Study Shows the Economic Impact of Pharmaceutical Technology Increases Significantly in Times of High Feed Costs

(DES MOINES, Iowa — Feb. 17, 2009) — A recent Iowa State University study found that in times of high feed costs such as the cattle industry experienced in 2007, the positive economic impact of pharmaceutical technologies increased from $430/beef animal to $524/head. The latest study — conducted by John Lawrence, PhD, professor of economics at ISU, and his research associate, Maro Ibarburu — is an update of a 2005 analysis which measured the economic impact of pharmaceutical technologies commonly used in beef production — parasite control products, implants, ionophores and beta-agonists — using current feed and cattle prices.

In the initial study, performance data from university studies conducted over the past 20 years to 25 years were combined using meta-analysis, a widely accepted technique for combining empirical data. The performance data were converted to dollar impact using budget data from 10 universities in various regions of the United States. The combined economics indicate that the value of these technologies increased by 22 percent when factoring in the higher feed costs of 2007.

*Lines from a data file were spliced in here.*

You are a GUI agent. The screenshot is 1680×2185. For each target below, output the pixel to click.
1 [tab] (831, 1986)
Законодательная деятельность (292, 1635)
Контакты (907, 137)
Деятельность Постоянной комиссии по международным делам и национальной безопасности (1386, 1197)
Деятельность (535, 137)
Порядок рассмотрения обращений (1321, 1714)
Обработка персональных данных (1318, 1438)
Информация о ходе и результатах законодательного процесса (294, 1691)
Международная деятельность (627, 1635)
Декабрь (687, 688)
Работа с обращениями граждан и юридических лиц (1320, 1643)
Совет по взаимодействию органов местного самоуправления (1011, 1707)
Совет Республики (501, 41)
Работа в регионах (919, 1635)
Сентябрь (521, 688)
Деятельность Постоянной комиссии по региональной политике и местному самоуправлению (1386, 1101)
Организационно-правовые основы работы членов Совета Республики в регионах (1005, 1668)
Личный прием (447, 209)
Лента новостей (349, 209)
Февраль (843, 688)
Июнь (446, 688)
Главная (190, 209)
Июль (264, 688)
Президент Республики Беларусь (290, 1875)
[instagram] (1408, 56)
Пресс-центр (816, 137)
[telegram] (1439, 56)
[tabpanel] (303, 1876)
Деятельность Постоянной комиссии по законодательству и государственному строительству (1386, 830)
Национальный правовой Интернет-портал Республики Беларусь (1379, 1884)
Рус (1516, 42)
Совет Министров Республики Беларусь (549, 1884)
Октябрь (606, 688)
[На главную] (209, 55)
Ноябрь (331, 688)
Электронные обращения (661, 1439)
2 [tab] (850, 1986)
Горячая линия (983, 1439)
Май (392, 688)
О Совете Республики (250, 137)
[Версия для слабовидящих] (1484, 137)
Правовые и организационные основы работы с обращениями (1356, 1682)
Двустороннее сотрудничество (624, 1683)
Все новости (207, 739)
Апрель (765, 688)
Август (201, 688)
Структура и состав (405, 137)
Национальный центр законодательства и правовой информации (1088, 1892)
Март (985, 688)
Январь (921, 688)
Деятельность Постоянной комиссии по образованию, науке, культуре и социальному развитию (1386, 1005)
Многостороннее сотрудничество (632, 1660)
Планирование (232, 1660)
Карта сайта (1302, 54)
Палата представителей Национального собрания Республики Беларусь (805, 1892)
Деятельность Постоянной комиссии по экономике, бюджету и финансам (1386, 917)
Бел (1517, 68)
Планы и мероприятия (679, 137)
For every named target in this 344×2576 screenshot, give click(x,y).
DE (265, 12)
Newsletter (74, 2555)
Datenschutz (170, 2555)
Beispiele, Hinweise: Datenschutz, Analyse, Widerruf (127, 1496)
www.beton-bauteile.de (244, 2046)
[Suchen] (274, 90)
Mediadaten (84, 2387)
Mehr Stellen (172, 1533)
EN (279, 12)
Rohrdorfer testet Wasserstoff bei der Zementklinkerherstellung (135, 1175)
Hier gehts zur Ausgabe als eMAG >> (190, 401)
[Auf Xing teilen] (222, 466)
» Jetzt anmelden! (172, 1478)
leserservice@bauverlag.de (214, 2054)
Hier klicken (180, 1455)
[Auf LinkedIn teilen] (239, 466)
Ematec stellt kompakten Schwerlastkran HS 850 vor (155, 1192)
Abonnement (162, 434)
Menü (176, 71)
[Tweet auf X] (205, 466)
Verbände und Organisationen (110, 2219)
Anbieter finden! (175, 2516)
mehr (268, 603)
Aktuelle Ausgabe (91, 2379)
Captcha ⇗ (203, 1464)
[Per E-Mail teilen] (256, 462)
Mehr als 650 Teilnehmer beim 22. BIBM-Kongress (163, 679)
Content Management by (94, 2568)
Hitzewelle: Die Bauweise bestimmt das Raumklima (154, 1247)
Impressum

Lawrence says, "Since most of these pharmaceutical technologies improve feed efficiency and/or increase pounds of gain, it should not be surprising that they have a greater impact during times of high feed costs. While the market price for calves and feeder cattle going into the feedlot has decreased as feed costs have increased, the price decline would have been larger if stocker operations and feedlots did not use efficiency-improving technologies."

Lawrence also analyzed the results using the Food and Agricultural Policy Research Institute (FAPRI) model of U.S. agriculture to estimate the impact on beef production, price and trade if these pharmaceutical technologies were not used in 2007. The FAPRI model indicates that the U.S beef industry would have seen:

- 14 percent smaller calf crop

- 19 percent reduction in total beef produced

- 11 percent increase in retail beef prices

- 9 percent decrease in beef consumption

- 247 percent increase in beef imports

A segment-by-segment analysis showed that high feed costs and changes in calf prices associated with the bioeconomy era increased total per-head costs for the cow-calf producer by 21 percent and feedlot costs per head by 7 percent. The 9 percent reduction in calf prices more than offset the 23 percent increase in feed costs for stocker operations, resulting in a 5 percent net decrease in total per-head costs.